Middle Management, Suit Up!

A new Korn Ferry report offers key strategies to activate and empower middle management to foster a more effective and change-ready organization.

In soccer, the midfielders are known as “play makers,” connecting the defense and offense while quickly adapting to changing situations on the field. This high-traffic zone is susceptible to communication and balance mistakes, making midfielders crucial for team success. In business, middle managers are the midfielders—and the game can’t go on without them.

Middle management acts as the bridge between senior leaders and frontline employees, translating strategic directions into actionable plans and ensuring they are implemented effectively. Yet, as necessary as middle managers seem on paper, they are often overlooked or eliminated in organizational changes, ultimately hurting the agility and performance of the company.

Every level of leadership comes with its challenges, and middle managers are not immune. They often face increased responsibilities and limited resources, which can lead to burnout. Rather than removing middle managers because of these issues, organizations can better support middle management to strengthen their workforce in greater ways.

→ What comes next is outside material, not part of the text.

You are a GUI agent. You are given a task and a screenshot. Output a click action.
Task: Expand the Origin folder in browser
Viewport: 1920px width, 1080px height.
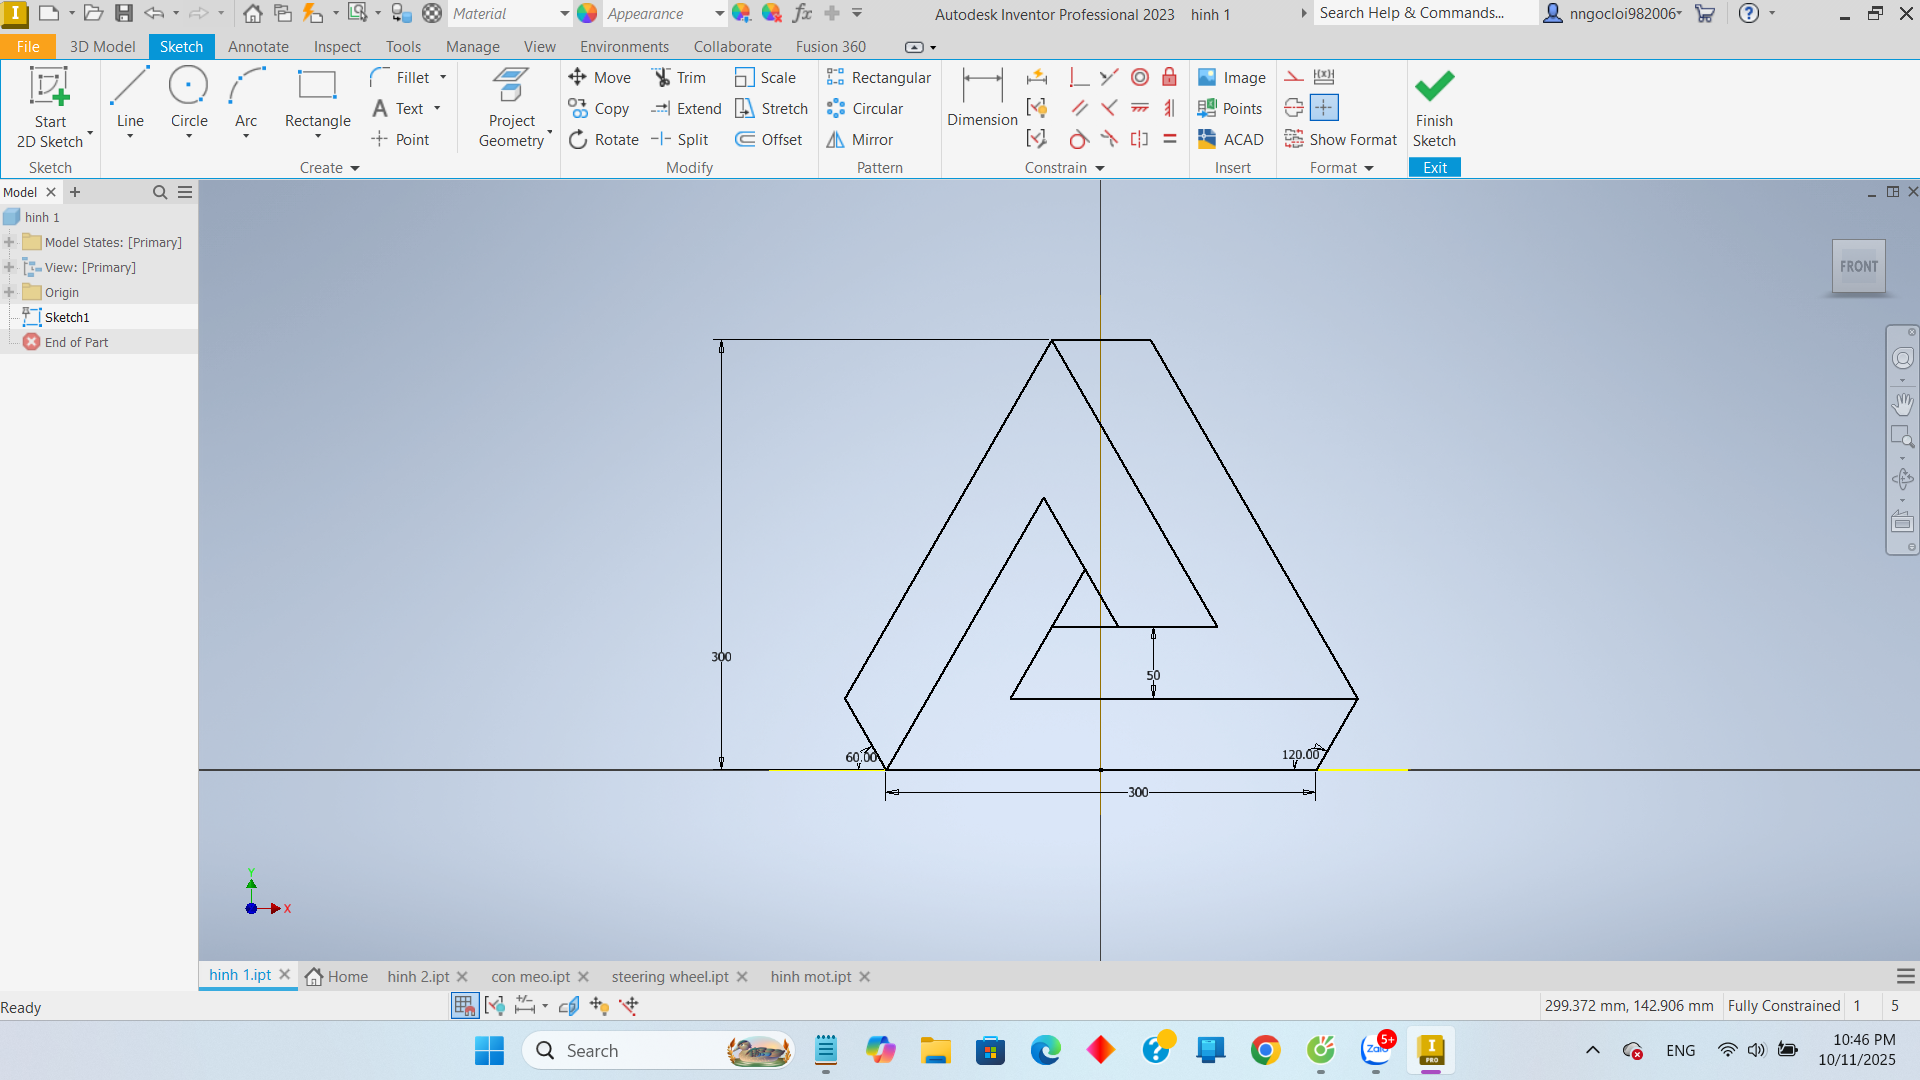pos(10,292)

Korn Ferry’s Change-Ready Leader framework reimagines the pivotal role of middle managers—our corporate midfielders. It provides them with the tools and skills to fully realize their potential, making organizations more adaptable to change.

Instead of changing the roster, we need to shift the way we play the game. Here are five recommendations to activate and empower the middle of the organization:

  1. Avoid overstaffing middle management in the first place. Often, the middle of an organization faces overstaffing with outdated beliefs, such as the idea that the only way to advance is through promotion into managerial roles. But not all people are interested in managerial roles. Instead, establish agile and inclusive career systems to engage talent and optimize growth.
  2. Debunk middle management misconceptions. Middle management has often been unfairly associated with performing administrative tasks rather than engaging in strategic leadership. This stereotype hinders their true potential. Senior leaders can begin to treat them as strategic thought partners, exploring possible untapped talent and value. Invite middle managers to strategy meetings or ask for their thoughts on an idea.
  3. Invest in leadership development. Surveys have consistently found that employees often are promoted to managerial roles without adequate training. Unsurprisingly, managers lacking proper training struggle to lead effectively. To prevent and mitigate issues that stem from ineffective leadership, prioritize leadership development for middle managers and give them the best opportunity to succeed in their role.
  4. Break down silos and foster cross-functional networks.  Agile organizations thrive on interconnectedness. And a more collaborative and cooperative organization can be fostered among middle managers, leading to creative problem-solving and innovation. Connect middle managers to each other through mediums like regular manager meetings or live training sessions.
  5. Cultivate a shared mindset using a common framework. In any organization, individuals often hold various perspectives on how to react to changing situations. This difference in viewpoints can lead to unaligned efforts. Use a common framework to encourage everyone to approach challenges with a shared mindset and follow the same playbook.

The game is changing fast, and we need a playbook and players that can keep up. Like midfielders, the middle of the organization is a critical source of leadership, innovation, and performance. By embracing the potential of middle management, senior leaders can activate and empower their middle managers to thrive and drive organizational success in an agile world.